Il valore della biodiversità nel tempo

Tutti questi progetti sono pensati non per concludersi con la fine del finanziamento europeo (metà 2026), ma per restare: l’obiettivo del Centro consiste nel creare un database e nell’istituire una serie di piattaforme e buone pratiche che potranno costituire la base per le politiche ambientali dei prossimi anni. Con le sue attività di ricerca, NBFC mira ad «abilitare prassi innovative» in ambito di monitoraggio, conservazione, ripristino e valorizzazione, mira a realizzare partenariati virtuosi con il mondo imprenditoriale diffondendo strumenti innovativi e, attraverso le attività di formazione, mira a sviluppare competenze che potranno essere spese nei prossimi anni a favore della collettività (umana e non).

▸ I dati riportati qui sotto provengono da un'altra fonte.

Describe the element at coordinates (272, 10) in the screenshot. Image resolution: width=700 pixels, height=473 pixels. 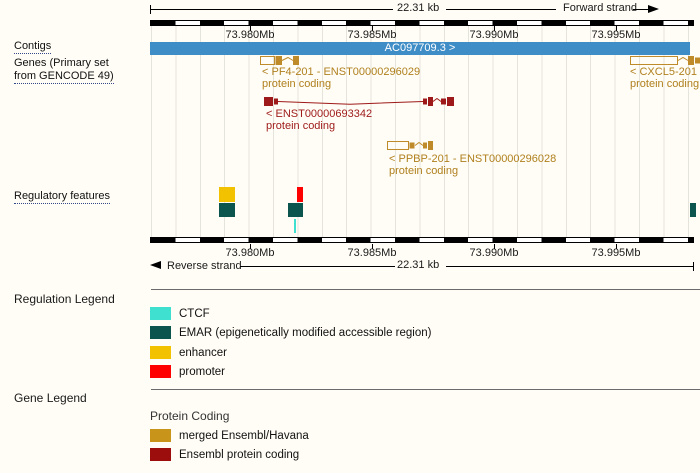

In virtù di questo sguardo rivolto al futuro, uno dei più importanti lasciti del NBFC sarà il Gateway della Biodiversità, un repository di tutte le conoscenze, i dati e le linee guida che saranno state prodotte dai ricercatori alla fine del progetto. Il Gateway – si chiarisce nel rapporto – «[sarà] strutturato sulla base di una forte infrastruttura digitale e un insieme di presenze fisiche. L’infrastruttura digitale è composta da un portale per la fruizione delle informazioni da parte della comunità e una piattaforma per l’accesso ai dati raccolti e registrati dai ricercatori. Le sedi fisiche principali si trovano a Palermo e Venezia, dove si concentrano rispettivamente i servizi necessari a disegnare e supportare progetti di collaborazione scientifica e tecnologica, soprattutto nel Mediterraneo, e i servizi per accelerare l’innovazione tecnologica e il lancio di iniziative imprenditoriali orientate a valorizzare la scienza della biodiversità». L’obiettivo è di «modificare la traiettoria di sviluppo culturale e la consapevolezza della società italiana nei confronti della biodiversità», mettendone in luce il valore e rendendola attrattiva per i portatori di interesse esponendo «al sistema delle imprese le opportunità offerte dalla scienza e dalla tecnologia sviluppata nell’ambito della ricerca sulla biodiversità».

A sottendere gli sforzi di ricerca di questo Centro, dunque, vi è la volontà di operare un vero e proprio cambiamento di mentalità nei confronti del patrimonio naturale del nostro Paese, favorendo la comprensione del suo valore intrinseco e della sua importanza per la nostra stessa esistenza.